» **Exercise requirements**: Look through the entries below and report every line that has "computer".
══ Given records
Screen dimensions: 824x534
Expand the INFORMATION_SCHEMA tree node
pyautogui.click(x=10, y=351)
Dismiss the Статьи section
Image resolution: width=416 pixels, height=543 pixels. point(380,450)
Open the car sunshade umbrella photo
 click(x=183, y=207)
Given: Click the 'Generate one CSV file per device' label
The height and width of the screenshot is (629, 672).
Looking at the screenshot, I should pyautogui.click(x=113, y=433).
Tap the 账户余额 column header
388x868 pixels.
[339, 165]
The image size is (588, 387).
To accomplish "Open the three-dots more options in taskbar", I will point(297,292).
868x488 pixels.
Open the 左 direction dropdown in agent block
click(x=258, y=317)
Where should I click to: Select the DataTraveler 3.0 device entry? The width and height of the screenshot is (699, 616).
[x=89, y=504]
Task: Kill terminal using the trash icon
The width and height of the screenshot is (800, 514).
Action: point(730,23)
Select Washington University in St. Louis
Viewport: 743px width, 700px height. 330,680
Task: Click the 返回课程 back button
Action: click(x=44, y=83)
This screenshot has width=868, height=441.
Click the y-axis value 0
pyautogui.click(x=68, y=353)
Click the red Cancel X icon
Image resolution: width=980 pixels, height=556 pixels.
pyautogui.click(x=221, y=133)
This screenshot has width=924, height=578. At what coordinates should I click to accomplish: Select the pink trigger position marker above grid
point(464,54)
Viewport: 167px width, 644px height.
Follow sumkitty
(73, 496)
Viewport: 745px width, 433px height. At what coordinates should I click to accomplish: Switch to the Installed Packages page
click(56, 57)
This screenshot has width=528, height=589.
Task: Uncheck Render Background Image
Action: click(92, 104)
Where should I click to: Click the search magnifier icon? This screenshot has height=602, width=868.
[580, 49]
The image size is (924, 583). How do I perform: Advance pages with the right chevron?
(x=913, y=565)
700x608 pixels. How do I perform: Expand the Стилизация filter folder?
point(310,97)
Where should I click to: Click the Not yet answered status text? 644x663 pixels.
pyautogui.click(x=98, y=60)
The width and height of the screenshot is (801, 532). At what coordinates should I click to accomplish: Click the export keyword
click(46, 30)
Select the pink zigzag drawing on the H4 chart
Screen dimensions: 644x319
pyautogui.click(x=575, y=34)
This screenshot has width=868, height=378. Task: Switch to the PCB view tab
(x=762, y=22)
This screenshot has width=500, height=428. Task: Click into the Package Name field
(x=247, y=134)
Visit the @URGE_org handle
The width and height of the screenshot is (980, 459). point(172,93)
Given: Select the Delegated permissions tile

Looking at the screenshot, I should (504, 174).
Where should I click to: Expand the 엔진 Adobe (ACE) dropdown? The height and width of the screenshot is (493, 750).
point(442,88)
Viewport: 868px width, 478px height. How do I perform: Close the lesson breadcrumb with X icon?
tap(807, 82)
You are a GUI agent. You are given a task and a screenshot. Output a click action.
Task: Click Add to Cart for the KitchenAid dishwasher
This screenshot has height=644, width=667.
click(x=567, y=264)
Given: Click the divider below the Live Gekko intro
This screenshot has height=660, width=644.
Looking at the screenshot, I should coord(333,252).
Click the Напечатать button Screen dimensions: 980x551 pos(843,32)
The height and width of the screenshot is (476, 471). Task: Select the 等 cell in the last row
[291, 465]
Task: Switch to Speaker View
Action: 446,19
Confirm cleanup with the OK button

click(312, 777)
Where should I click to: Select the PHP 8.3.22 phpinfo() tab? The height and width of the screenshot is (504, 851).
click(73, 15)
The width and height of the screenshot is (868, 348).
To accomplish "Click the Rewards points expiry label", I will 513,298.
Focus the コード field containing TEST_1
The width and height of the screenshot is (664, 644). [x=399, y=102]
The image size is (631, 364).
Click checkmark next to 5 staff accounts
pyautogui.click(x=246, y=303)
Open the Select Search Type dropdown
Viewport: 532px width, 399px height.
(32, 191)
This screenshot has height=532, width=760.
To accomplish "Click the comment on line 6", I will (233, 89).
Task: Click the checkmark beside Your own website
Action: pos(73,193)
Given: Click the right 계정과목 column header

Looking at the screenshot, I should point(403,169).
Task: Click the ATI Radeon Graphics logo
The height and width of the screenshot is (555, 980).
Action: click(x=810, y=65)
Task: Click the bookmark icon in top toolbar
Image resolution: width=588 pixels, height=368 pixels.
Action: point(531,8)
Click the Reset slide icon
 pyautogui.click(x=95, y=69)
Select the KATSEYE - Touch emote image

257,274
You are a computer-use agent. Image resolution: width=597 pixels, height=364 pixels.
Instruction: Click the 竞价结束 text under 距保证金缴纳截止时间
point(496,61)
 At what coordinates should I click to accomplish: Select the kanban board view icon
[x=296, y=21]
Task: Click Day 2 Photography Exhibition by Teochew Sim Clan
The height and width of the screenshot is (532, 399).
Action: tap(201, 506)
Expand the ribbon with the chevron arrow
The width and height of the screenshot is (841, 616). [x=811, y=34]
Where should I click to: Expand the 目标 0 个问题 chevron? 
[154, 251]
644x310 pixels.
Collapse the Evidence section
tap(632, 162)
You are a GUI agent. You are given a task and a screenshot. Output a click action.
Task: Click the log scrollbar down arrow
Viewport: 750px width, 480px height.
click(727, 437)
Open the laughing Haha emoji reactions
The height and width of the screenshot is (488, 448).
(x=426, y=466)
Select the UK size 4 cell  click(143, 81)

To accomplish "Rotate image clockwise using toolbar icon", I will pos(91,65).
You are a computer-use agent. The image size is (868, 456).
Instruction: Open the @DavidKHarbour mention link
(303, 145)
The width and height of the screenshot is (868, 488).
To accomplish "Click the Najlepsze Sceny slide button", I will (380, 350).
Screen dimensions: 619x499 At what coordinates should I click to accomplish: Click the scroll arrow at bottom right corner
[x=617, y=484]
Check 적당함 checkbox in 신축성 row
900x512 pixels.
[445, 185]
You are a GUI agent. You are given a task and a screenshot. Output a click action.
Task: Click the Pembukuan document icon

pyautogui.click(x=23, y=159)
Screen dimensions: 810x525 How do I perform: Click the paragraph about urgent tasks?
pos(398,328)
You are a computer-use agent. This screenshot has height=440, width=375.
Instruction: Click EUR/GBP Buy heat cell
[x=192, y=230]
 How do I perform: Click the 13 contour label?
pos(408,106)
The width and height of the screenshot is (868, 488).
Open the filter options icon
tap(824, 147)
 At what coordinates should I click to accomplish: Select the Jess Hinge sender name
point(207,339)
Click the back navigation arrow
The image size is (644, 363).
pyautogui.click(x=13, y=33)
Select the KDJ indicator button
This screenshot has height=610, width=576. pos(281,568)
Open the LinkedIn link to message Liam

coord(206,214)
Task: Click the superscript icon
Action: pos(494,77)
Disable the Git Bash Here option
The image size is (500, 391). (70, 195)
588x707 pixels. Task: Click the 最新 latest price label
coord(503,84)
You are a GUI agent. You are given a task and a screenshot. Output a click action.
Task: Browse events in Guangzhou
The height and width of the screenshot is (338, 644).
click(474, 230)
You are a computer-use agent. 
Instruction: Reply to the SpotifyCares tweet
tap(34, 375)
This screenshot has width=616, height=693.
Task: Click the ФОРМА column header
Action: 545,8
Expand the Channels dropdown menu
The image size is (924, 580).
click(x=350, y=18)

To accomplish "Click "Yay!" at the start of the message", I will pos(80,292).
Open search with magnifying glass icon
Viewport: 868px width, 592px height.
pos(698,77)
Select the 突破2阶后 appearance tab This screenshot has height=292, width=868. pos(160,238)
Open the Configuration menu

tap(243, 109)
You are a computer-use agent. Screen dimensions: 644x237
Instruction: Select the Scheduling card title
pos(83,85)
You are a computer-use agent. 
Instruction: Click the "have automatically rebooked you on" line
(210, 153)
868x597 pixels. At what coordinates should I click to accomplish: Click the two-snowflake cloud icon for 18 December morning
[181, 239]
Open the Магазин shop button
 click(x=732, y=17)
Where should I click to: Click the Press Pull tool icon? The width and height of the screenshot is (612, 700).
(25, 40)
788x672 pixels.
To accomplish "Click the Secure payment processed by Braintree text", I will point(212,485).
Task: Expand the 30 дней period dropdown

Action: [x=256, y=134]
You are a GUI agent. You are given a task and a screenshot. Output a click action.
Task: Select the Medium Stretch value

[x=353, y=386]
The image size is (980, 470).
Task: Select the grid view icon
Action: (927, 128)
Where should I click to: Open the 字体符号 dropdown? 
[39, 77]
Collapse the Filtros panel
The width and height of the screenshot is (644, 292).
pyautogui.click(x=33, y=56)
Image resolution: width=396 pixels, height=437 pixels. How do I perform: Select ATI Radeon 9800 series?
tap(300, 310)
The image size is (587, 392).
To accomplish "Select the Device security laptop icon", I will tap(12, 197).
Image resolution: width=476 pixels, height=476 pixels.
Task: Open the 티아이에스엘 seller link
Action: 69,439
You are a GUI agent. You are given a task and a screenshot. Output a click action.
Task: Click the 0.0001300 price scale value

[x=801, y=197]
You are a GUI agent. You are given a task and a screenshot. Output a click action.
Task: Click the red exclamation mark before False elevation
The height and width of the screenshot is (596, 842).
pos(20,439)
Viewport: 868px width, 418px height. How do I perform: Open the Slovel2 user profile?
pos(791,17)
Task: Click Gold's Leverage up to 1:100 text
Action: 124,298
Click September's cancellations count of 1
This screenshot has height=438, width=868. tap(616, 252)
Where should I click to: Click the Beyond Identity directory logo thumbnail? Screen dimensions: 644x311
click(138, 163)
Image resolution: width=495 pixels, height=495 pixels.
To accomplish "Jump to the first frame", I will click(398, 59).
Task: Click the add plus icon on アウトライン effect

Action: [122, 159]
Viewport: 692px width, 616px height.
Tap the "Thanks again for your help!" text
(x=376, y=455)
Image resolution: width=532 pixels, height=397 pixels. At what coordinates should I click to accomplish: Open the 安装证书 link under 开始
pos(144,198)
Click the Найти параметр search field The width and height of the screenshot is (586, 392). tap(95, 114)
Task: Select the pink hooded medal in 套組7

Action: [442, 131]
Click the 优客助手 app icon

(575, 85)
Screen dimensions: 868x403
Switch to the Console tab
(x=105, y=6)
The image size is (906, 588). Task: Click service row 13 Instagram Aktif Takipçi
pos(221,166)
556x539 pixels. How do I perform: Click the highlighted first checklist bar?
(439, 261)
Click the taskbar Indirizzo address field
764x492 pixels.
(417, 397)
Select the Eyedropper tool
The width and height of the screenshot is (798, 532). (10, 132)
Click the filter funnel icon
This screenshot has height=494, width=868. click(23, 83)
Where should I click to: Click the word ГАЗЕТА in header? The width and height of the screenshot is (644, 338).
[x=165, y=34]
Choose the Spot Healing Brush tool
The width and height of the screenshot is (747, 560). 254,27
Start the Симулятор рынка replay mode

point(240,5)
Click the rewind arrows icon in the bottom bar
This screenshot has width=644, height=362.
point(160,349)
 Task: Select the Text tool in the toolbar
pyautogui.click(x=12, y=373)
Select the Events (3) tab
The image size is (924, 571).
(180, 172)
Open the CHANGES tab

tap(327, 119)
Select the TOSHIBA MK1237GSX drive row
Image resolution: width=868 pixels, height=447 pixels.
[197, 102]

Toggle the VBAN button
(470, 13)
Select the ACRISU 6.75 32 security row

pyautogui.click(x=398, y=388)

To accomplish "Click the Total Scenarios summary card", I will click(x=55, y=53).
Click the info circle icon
════
» **Your solution**:
You are a computer-use agent. Image resolution: width=597 pixels, height=364 pixels.
You are a computer-use agent. The image size is (868, 456).
You are a computer-use agent. This screenshot has height=440, width=375.
You are a computer-use agent. 
You are a computer-use agent. Screen dimensions: 644x237
You are a computer-use agent. 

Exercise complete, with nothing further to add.